(Stored data)
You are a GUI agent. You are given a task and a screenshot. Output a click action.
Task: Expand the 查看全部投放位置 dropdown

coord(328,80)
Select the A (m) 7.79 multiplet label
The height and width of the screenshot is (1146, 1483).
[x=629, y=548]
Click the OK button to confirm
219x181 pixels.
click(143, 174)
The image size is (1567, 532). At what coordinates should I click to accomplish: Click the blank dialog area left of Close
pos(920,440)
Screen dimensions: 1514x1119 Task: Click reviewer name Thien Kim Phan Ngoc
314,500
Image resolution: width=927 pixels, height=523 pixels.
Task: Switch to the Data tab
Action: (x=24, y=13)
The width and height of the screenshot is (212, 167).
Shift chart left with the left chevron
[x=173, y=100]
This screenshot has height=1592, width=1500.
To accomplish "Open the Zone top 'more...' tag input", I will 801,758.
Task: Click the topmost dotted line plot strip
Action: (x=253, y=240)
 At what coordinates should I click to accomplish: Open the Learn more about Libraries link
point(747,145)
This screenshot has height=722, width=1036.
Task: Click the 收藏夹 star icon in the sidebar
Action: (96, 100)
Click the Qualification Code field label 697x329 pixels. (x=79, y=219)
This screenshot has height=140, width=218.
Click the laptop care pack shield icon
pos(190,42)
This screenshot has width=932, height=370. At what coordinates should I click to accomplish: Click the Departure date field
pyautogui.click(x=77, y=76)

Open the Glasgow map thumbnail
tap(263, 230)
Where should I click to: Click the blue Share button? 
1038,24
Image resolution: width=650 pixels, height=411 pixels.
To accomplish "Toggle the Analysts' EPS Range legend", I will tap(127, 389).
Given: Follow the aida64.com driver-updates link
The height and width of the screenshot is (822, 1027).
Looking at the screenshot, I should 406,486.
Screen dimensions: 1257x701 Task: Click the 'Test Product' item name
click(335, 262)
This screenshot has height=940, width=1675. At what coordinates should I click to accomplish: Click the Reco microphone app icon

* Assignment
Output nothing but the lines from the one with "Task: Expand the 查看全部投放位置 dropdown" through the last line above, each exactly as it stands.

* Task result
Task: Expand the 查看全部投放位置 dropdown

coord(328,80)
Select the A (m) 7.79 multiplet label
The height and width of the screenshot is (1146, 1483).
[x=629, y=548]
Click the OK button to confirm
219x181 pixels.
click(143, 174)
The image size is (1567, 532). At what coordinates should I click to accomplish: Click the blank dialog area left of Close
pos(920,440)
Screen dimensions: 1514x1119 Task: Click reviewer name Thien Kim Phan Ngoc
314,500
Image resolution: width=927 pixels, height=523 pixels.
Task: Switch to the Data tab
Action: (x=24, y=13)
The width and height of the screenshot is (212, 167).
Shift chart left with the left chevron
[x=173, y=100]
This screenshot has height=1592, width=1500.
To accomplish "Open the Zone top 'more...' tag input", I will 801,758.
Task: Click the topmost dotted line plot strip
Action: (x=253, y=240)
 At what coordinates should I click to accomplish: Open the Learn more about Libraries link
point(747,145)
This screenshot has height=722, width=1036.
Task: Click the 收藏夹 star icon in the sidebar
Action: (96, 100)
Click the Qualification Code field label 697x329 pixels. (x=79, y=219)
This screenshot has height=140, width=218.
Click the laptop care pack shield icon
pos(190,42)
This screenshot has width=932, height=370. At what coordinates should I click to accomplish: Click the Departure date field
pyautogui.click(x=77, y=76)

Open the Glasgow map thumbnail
tap(263, 230)
Where should I click to: Click the blue Share button? 
1038,24
Image resolution: width=650 pixels, height=411 pixels.
To accomplish "Toggle the Analysts' EPS Range legend", I will tap(127, 389).
Given: Follow the aida64.com driver-updates link
The height and width of the screenshot is (822, 1027).
Looking at the screenshot, I should 406,486.
Screen dimensions: 1257x701 Task: Click the 'Test Product' item name
click(335, 262)
This screenshot has height=940, width=1675. At what coordinates should I click to accomplish: Click the Reco microphone app icon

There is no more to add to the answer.